[Supplied entries]:
Start
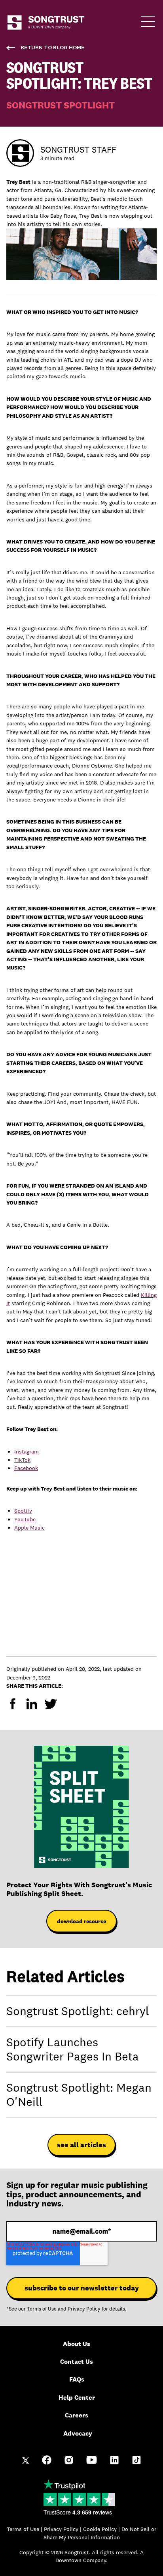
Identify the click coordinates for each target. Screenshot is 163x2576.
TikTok (22, 1459)
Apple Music (29, 1527)
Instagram (26, 1451)
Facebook (26, 1468)
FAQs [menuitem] (76, 2379)
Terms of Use (42, 2309)
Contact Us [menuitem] (76, 2361)
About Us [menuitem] (76, 2344)
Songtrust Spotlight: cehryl (77, 2011)
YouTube (25, 1519)
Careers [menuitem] (76, 2415)
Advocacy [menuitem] (77, 2433)
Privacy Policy (84, 2309)
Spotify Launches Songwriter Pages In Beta (72, 2049)
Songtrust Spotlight (60, 105)
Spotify (23, 1510)
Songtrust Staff (78, 149)
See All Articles (81, 2145)
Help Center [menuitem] (77, 2397)
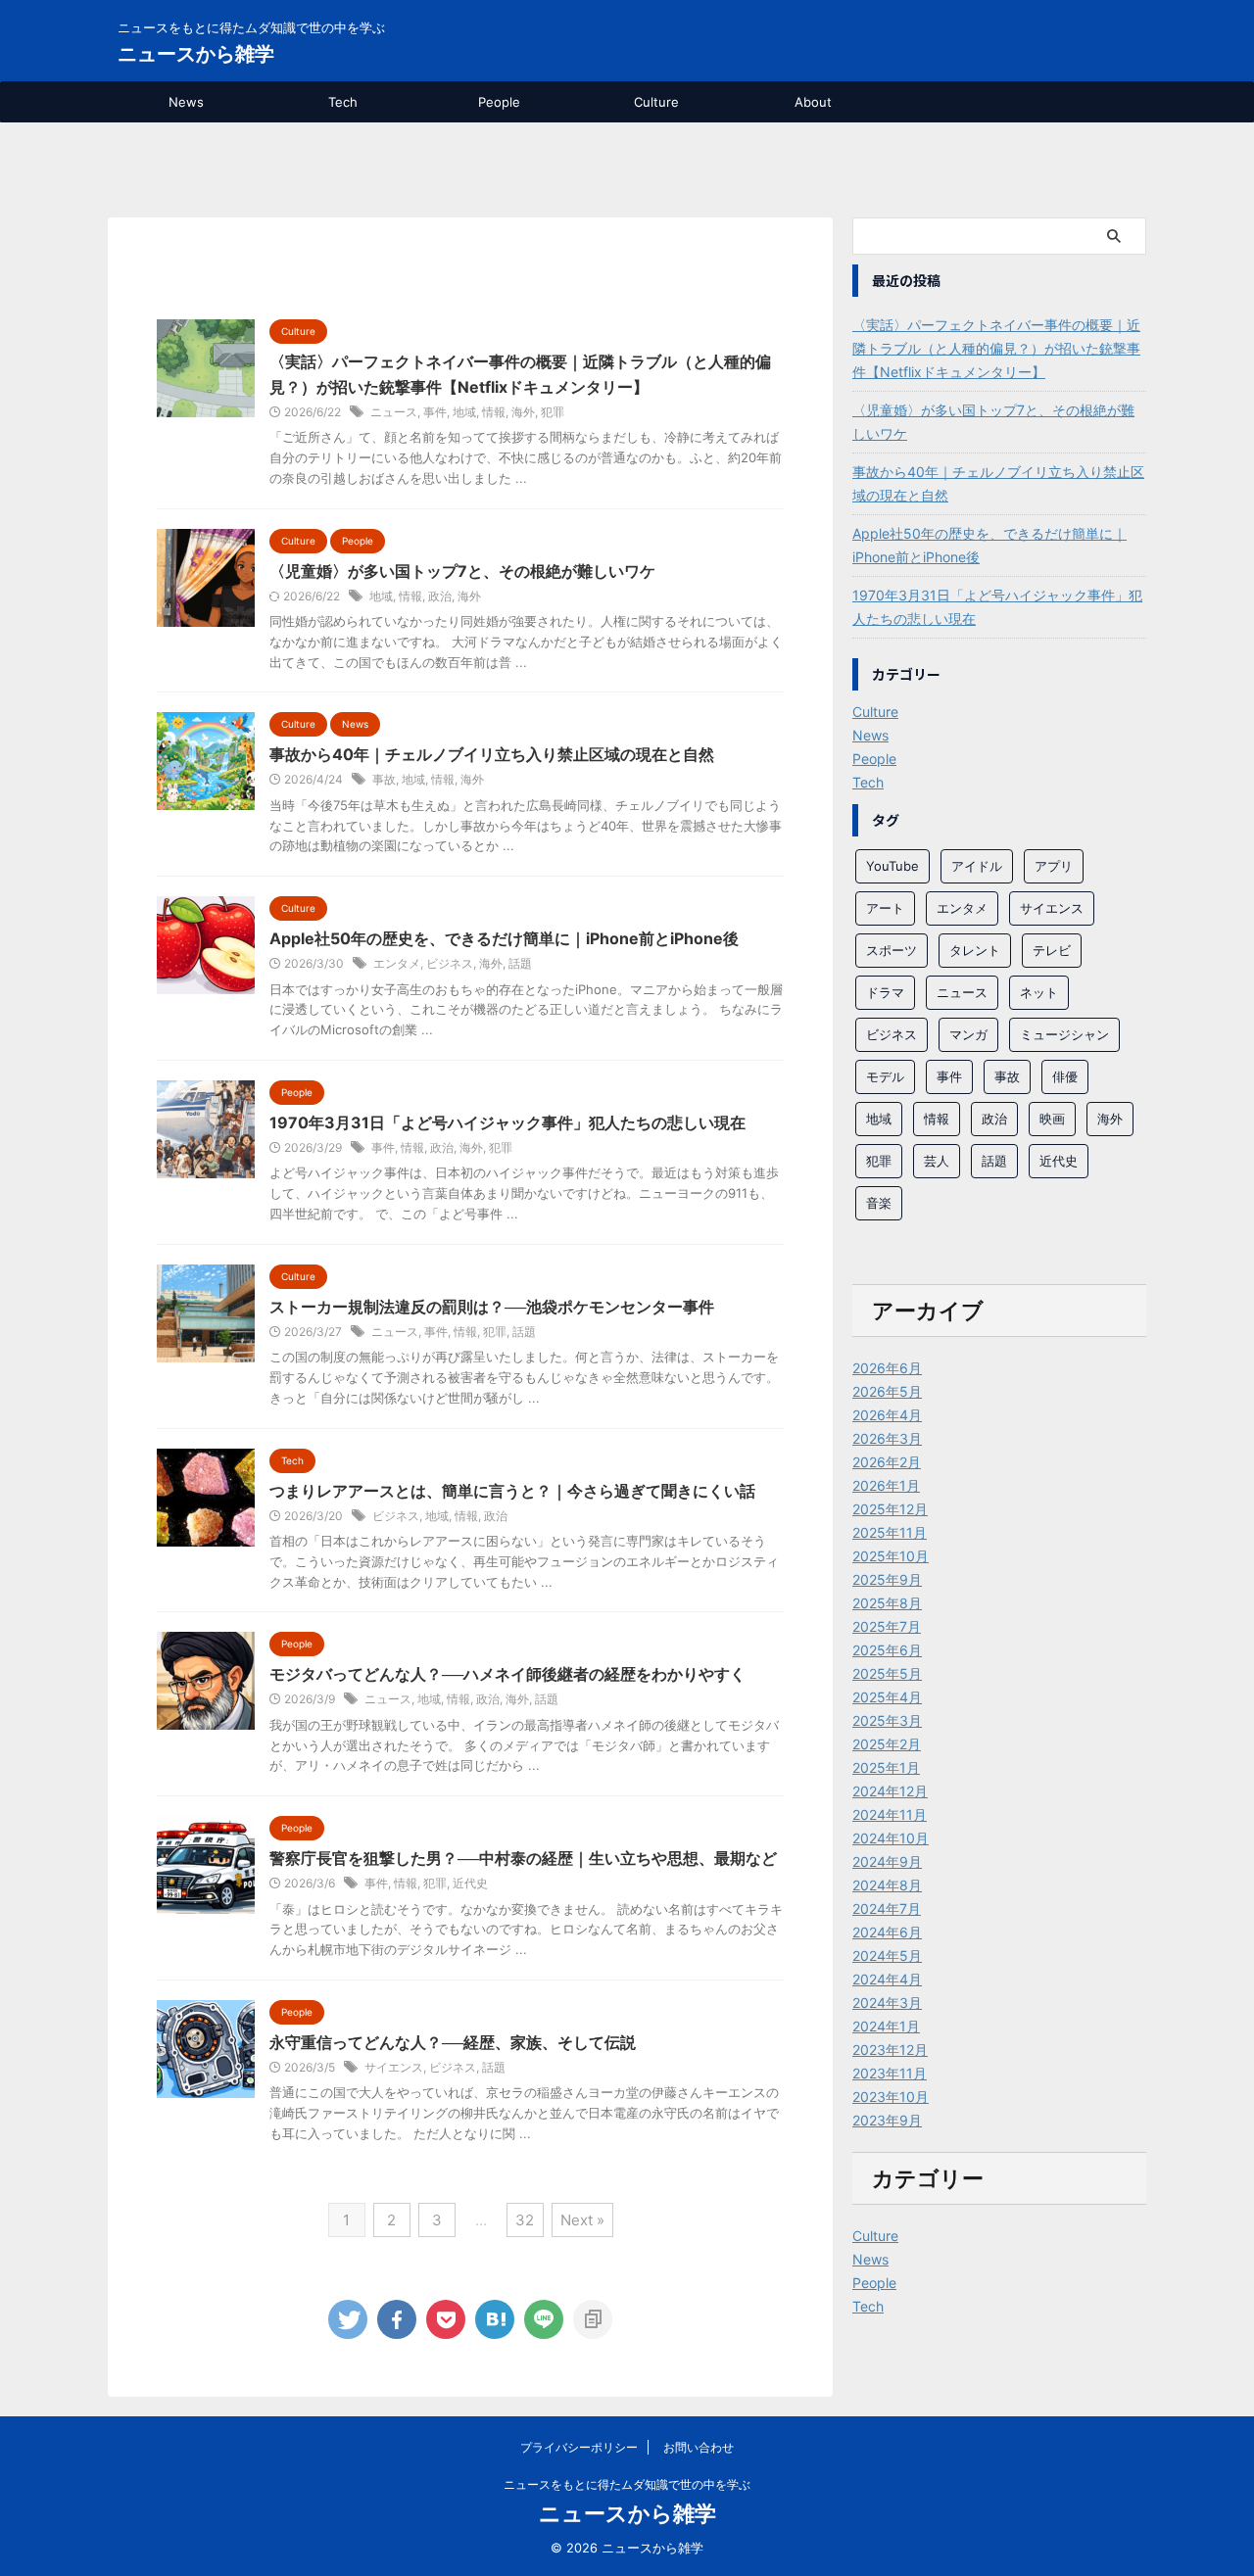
End
[Task goal]: Gather every line of the material above that contains the string "Spotify", and copy each one in full.

[Reply to the exercise]:
Spotify Launches Songwriter Pages In Beta (72, 2049)
Spotify (23, 1510)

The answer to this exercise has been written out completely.